- [WHAT IS REQUIRED]: Keep the images out and copy every entry below exactly.

BEGIN THE DATA

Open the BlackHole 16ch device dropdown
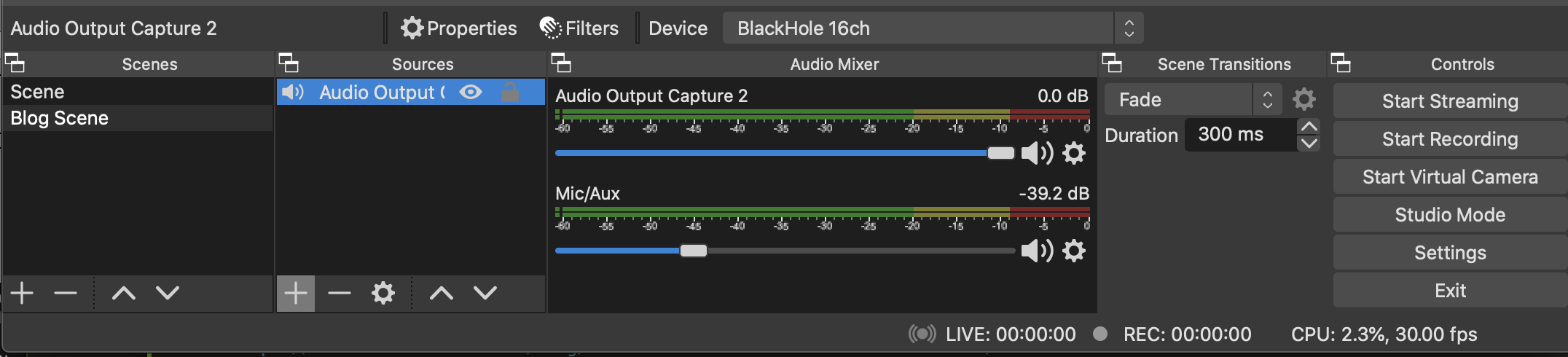coord(933,28)
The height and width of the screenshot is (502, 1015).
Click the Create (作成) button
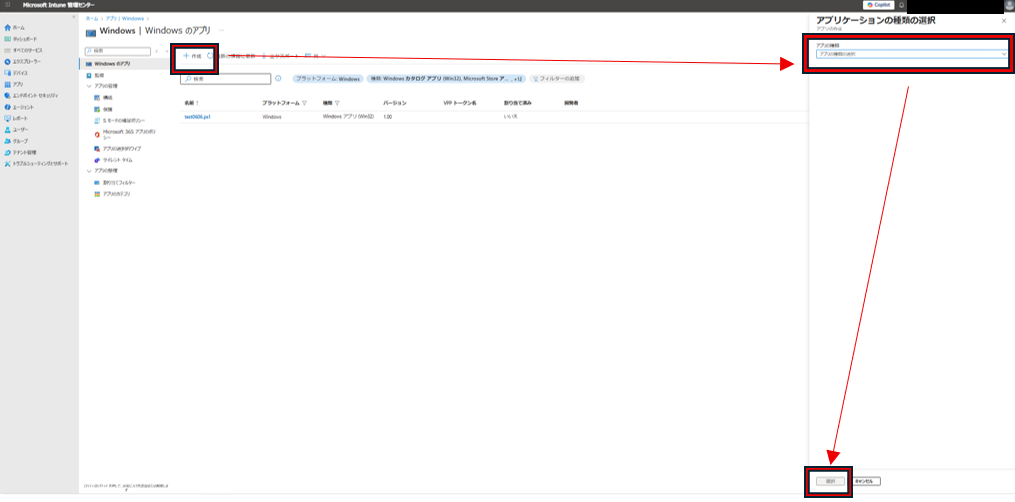(x=192, y=56)
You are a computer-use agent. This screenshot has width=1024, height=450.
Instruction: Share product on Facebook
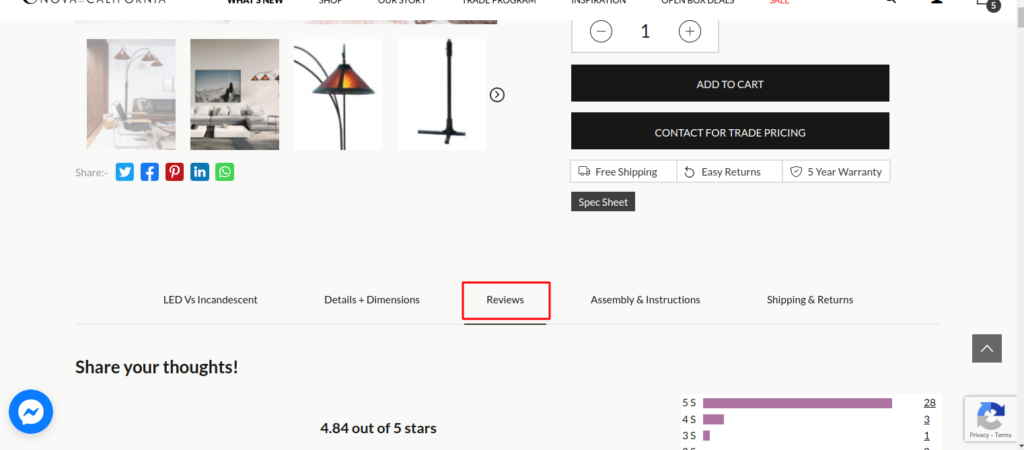pyautogui.click(x=150, y=172)
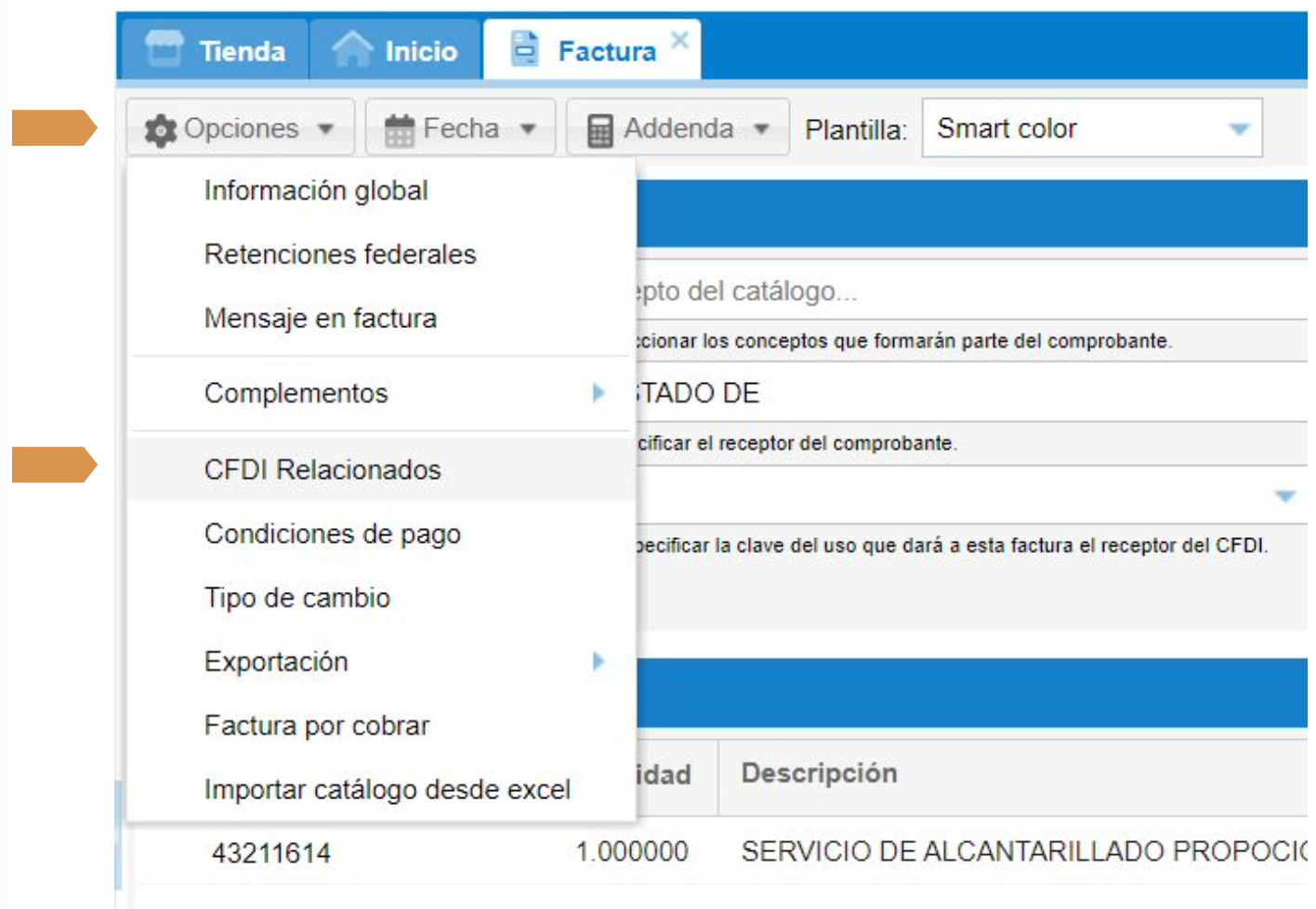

END THE DATA

- [THE COMPLETED TASK]:
Open the BlackHole 16ch device dropdown
coord(933,28)
The height and width of the screenshot is (502, 1015).
Click the Create (作成) button
(x=192, y=56)
You are a computer-use agent. This screenshot has width=1024, height=450.
Instruction: Share product on Facebook
pyautogui.click(x=150, y=172)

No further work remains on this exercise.